I'm still dissatisfied with the things I try to color, at least in the comic-book style. I'm also getting that indecision thing going again. I started out those comic-book covers wanting to do something like Middleton (Pfft! Hahahaha!) now I'm staring at Alex Ross' and Adam Hughes' sites (Ahhaha! Stop, you're killing me!). What I end up with, of course, is flat, messy, drunk-monkey-with-a-stylus colin-style. Double meh.
I'm doing better with the painting side, I think. Maybe that's just the optimism thing again.
I figure I have to keep plugging at it, like I did with figure drawing and anatomy, until I see some kind of improvement, maybe in a year or two. Anyone have any book or web-site recommendations?
Nearing the finish line now. In fact, I may just leave it as is. The only thing I might do is paint the buttons on her shirt. (Seriously! Verisimilitude and all that.) Another difference is that, in the reference, her shirt has a check pattern, which is actually one of the reasons why I started (thinking, "why don't I drive myself insane painting a checkered shirt with lots of wrinkles!"). As it turned out, I liked the look of the blue-white solid better as I painted it, and I like the relative looseness of the strokes, so I'm going to leave it as is.
The closeup is full size, but I painted pretty much everything at 50% zoom.
After much, much redrawing, and one totally abortive attempt at painting, here is that boring old picture partially painted. This is probably as good as you're going to get out of me right now. I hope it isn't as good as I ever do.
It seems that I need to pick colors I think roughly represent the real colors, and then mix those to produce intermediate shades, usually on the canvas itself. And sometimes I just need to ignore the real colors altogether. Otherwise, if I try to pick colors for every major tone I see, I get stuff which is just awful.
I think, maybe, if I show you what it is I really like as far as art goes you will have a better idea of what I'm reaching for, and how really terribly far away it seems sometimes. And if you're not interested, you can always come back later for more pictures of hotties.

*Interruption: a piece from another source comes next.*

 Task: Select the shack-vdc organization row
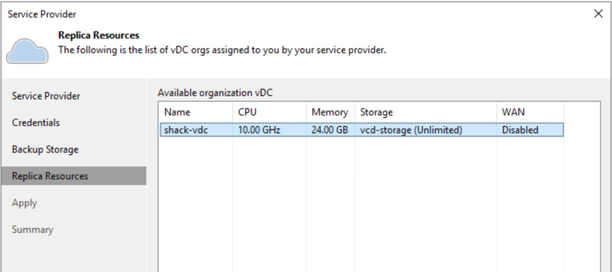click(x=362, y=130)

First, I like realism. I like representative art. That is, art which attempts to create the visual impression of a real object or scene. I enjoy abstract art from time to time, as well as stylized art, but the stuff that I really love always seems to be that which looks real, or close to real. And yet, photographs are not nearly as appealing to me as paintings, in general. I like good photographs, and I understand the skill involved (having tried, halfheartedly, to take pictures myself from time to time), but paintings give me more. This is probably related to the next thing I'm going to talk about.

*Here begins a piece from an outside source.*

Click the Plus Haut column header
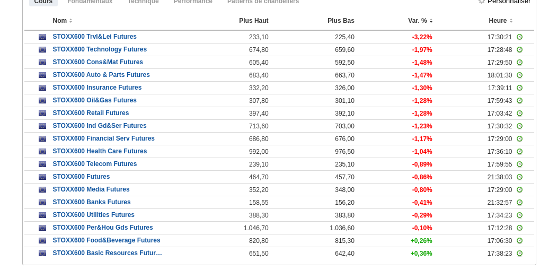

That next thing is... well, I don't know a good word for it. Looseness? Performance? Economy? In spite of loving to see a work that looks real at one level, I also love to see the brush strokes. In digital works this translates into things like Craig Mullins' pictures, which when inspected closely seem to be wild blobs of color, but when you pull back resolve themselves into wonderful, dramatically real images. I like painters who combine realism with this abandon, this apparent love of the brush stroke, painters like Gregory Manchess or Carol Marine.
I like dramatic compositions that play with splashes of color and light. But then again, who doesn't?
You may wonder, now, about the comic book artists that fill my list of bookmarks. Well, there are connections. Many of my favorites are realistic artists, in one way or another. Joshua Middleton gets me with his fine understanding of the human figure, among other things. Adam Hughes and Alex Ross both bring an almost photographic quality to some of their work. Even Phil Hale treats his often surreal subjects with an attention to realism. You'll also notice Alphonse Mucha and J. C. Leyendecker in my list, artists who stylized quite dramatically at times, but still maintained some essential connection to realism. This stylized realism, or in some way perfected realism, is another aspect of many of my favorite artists, and what I think attracts me to certain comic book artists as well as past art-deco masters and even certain illustrators from the middle of the 20th, like Rockwell or James R. Bingham (profiled (again) last week on Today's Inspiration).
Sometimes my likes pull me in seemingly opposite directions. One part of me wants to paint and render with rich colors in blobs and chunks, while another part longs for smooth clean lines, dramatic blacks, and smooth flats of the comics. Of course, all of this might seem moot when I really can't manage any aspect of that to my satisfaction. Still, it does seem to me sometimes that my internal debates may have made it even harder.
Anyway, we'll get back to the hotties shortly, or some pictures of tangerines or something.
I think I know what's wrong... or at least one of the things that's wrong, with that last study. I think I should concentrate more on using a small number of values, preferably just two, lit and unlit, to outline the shapes. That would fit a lot better with the line art, for one thing. I started out like that, but somewhere along the way started playing with trying to render things, and it just didn't work out at all.
Also, as usual, some of those lines need toning down.
One way to approach color, or so I hear, is by making a value study.
Doing one just goes to show how off my value-sense is, and how much work I need to do to develop techniques to (1) get the shapes right and (2) produce the look I'm looking for. Still a long road ahead.